OpenStats - database structure

Goal of this article is to describe the database structure used for OpenStats project in a nutshell (but with enough details). It contains description of individual tables and their columns, but an explanation of some seemingly illogical solutions.

Database of OpenStats project (resp. it's part used for collection of information), consists of the following tables:

  • sessions - list of sessions and information about the visitor
  • actions - list of actions for sessions (each session consists of one or more actions)
  • parameters - list of parameters for actions (key / value pairs)
  • pages - list of pages (each action is tied to a particular page)
  • countries - list of countries (the visitors came from)
  • languages - list of languages (the visitors are using)
  • architectures - list of architectures (e.g. x86, mips, ...)
  • browsers - list of browsers (MS IE, Firefox, Mozilla, ...)
  • operating_systems - list of operating systems (Windows XP, Linux, ...)
  • action_types - list of action types (pageview, submit form, ...)

First three tables (Sessions - Actions - Parameters) are crucial for the whole system, it's a core of the whole system and it's extended by the other tables. Let's take a look at individual tables, their structure, meaning,  usage and connection to the other tables.

Sessions

This table contains information about the whole session, i.e. basic information about the visitor - IP address, information about the browser and operating system, country, and some HTTP headers. Structure of the table is this:

name type NULL default value comment
id serial no   primary key
browser_id integer yes   deferred
os_id integer yes   deferred
arch_id integer yes   deferred
country_id char(2) yes   deferred
visitor_id integer no    
ip inet no    
http_ip_forward varchar(255) yes    
http_referer text yes    
http_user_agent varchar(255) yes    
http_language varchar(255) yes    
session_date timestamp no now()  
browser_minor varchar(16) yes    
browser_major varchar(16) yes    
processed boolean no false  

Some of the parameters (marked as "deferred" in the comment) are filled in during subsequent processing - the reason is that it may be quite time-consuming as their evaluation involves regular expressions, reverse DNS lookups, etc. Value in the "processed" column identifies if the row was already processed or not.

Columns os_id, arch_id and country_id are references to tables Architectures, Countries and Operating_systems. This table is referenced by table Actions.

Note: On several websites with high number of visitors I've applied partitioning on this table (according to the primary key), and thanks to propagation of this column it's possible to split the two other core tables (Actions a Parameters) in the same way. This seriously simplifies maintenance (backup and removal of stale data), but it may seriously improve performance of some queries during processing.

Actions

name type NULL default value comment
id serial no   primary key
session_id integer no   primary key
type_id integer no    
page_id integer no    
language char(2) no    
action_date timestamp no now()  

This table contains information about individual actions (pageview, form submit, etc.) within a session. For each action a reference to the "parent" session is stored, page where the action was performed (reference to the code-book Pages), type of the action (reference to the code-book Action_types), language of the action (2-character code of the language according to ISO 639-2 Code) and date of the action.

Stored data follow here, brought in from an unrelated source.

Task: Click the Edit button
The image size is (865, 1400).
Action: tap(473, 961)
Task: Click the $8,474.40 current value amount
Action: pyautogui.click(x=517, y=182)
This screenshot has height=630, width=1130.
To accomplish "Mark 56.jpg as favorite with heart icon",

This table has a composite primary key (session_id, id).

Columns type_id and page_id are references to tables Action_types and Pages. This table is referenced from table Parameters.

Note: If the table Sessions is partitioned according to primary key, the table Actions may be partitioned according to "session_id" column (and table Parameters may be partitioned in the same way). Thanks to this a reference integrity may be enforced between partitions, and it may significantly simplify maintenance (backup and removal of stale data), but it may also improve performance of some queries executed when processing of the data.

Parameters

name type NULL default value comment
id serial no   primary key
session_id integer no   primary key
action_id integer no   primary key
name varchar(32) no    
value varchar(255) no    

Often it's useful to store some additional information about an action, but there are no "spare" columns in the table Actions - for example some internal parameters determined when processing the request (e.g. ID of the article displayed, information whether the processing of the submitted data was successful, etc.). These parameters may be stored in this table in the form of key-value pairs.

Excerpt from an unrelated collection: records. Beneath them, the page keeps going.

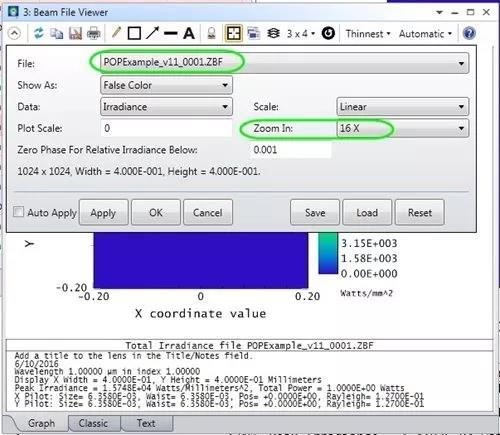Screen dimensions: 500x435
Task: Switch to the Classic tab
Action: pyautogui.click(x=93, y=423)
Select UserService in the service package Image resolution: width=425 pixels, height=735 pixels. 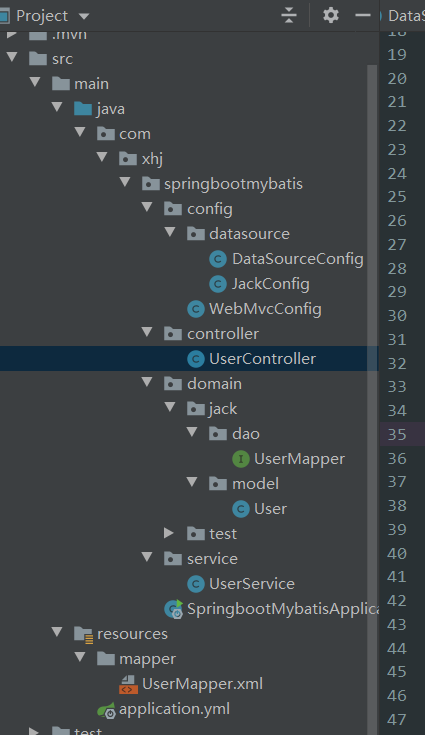point(252,584)
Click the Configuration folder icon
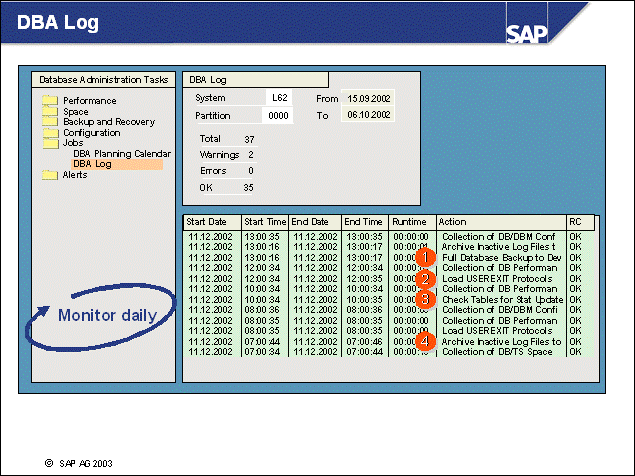The width and height of the screenshot is (635, 476). tap(50, 133)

This table has composite primary key (session_id, action_id, id).

Note: If the tables Sessions and Actions are partitioned according to columns Sessions.id and Actions.session_id, the table Parameters may be partitioned in the same fashion, i.e. according to the "session_id" column. Thanks to this a reference integrity may be enforced between partitions, and it may significantly simplify maintenance (backup and removal of stale data), but it may also improve performance of some queries executed when processing of the data.

Pages

name type NULL default value comment
id serial no   primary key
name varchar(32) no    
description text yes    

This table is a code-book, with definition of pages of your website. In most cases a "page" means something like "a script," not individual articles (or other items) displayed by these scripts.

If you're using some CMS system, it's possible that there already is a table of pages defined - in this case it's necessary to synchronize these table (manually or automatically - e.g. using triggers) or merge them in a suitable way.

Countries

name type NULL default value comment
code char(3) no   primary key
short_code char(2) yes    
name varchar(64) no    

This table is a code-book of countries according to ISO 3166 (3-character codes are used as a primary key, but the table contains 2-characted codes too).

Languages

name type NULL default value comment
code char(3) no   primary key
short_code char(2) yes    
name varchar(32) no    

This table is a code-book of languages according to ISO 639-2 Code (3-character codes are used as a primary key, but the table contains 2-characted codes too).

Architectures

name type NULL default value comment
id serial no   primary key
name varchar(64) no    
priority integer no 0  
regexp varchar(255) no    

This table is a code-book of architectures (e.g. x86, x86_64, mips, apod.) with a definition of detection rules - regular expressions (and priorities). Architecture detection is performed by comparing the HTTP User-Agent header value against these regular expressions - from a set of matching rules the one with highest priority is used.

This table is continuously elaborated and new architectures and detection rules are added.

Browsers

name type NULL default value comment
id serial no   primary key
name varchar(128) no    
url varchar(255) yes    
regexp varchar(255) no    
version_regexp varchar(255) yes    
priority integer no 0  
is_robot boolean no false  

This table is a code-book of browsers (e.g. xMS IE, Firefox, Google Chrome, etc.) with a definition of detection rules - regular expressions (and priorities), and information whether the browser is a robot (e.g. googlebot etc.). Browser detection is performed just as a detection of an architecture - by comparing the HTTP User-Agent header value against these regular expressions - from a set of matching rules the one with highest priority is used.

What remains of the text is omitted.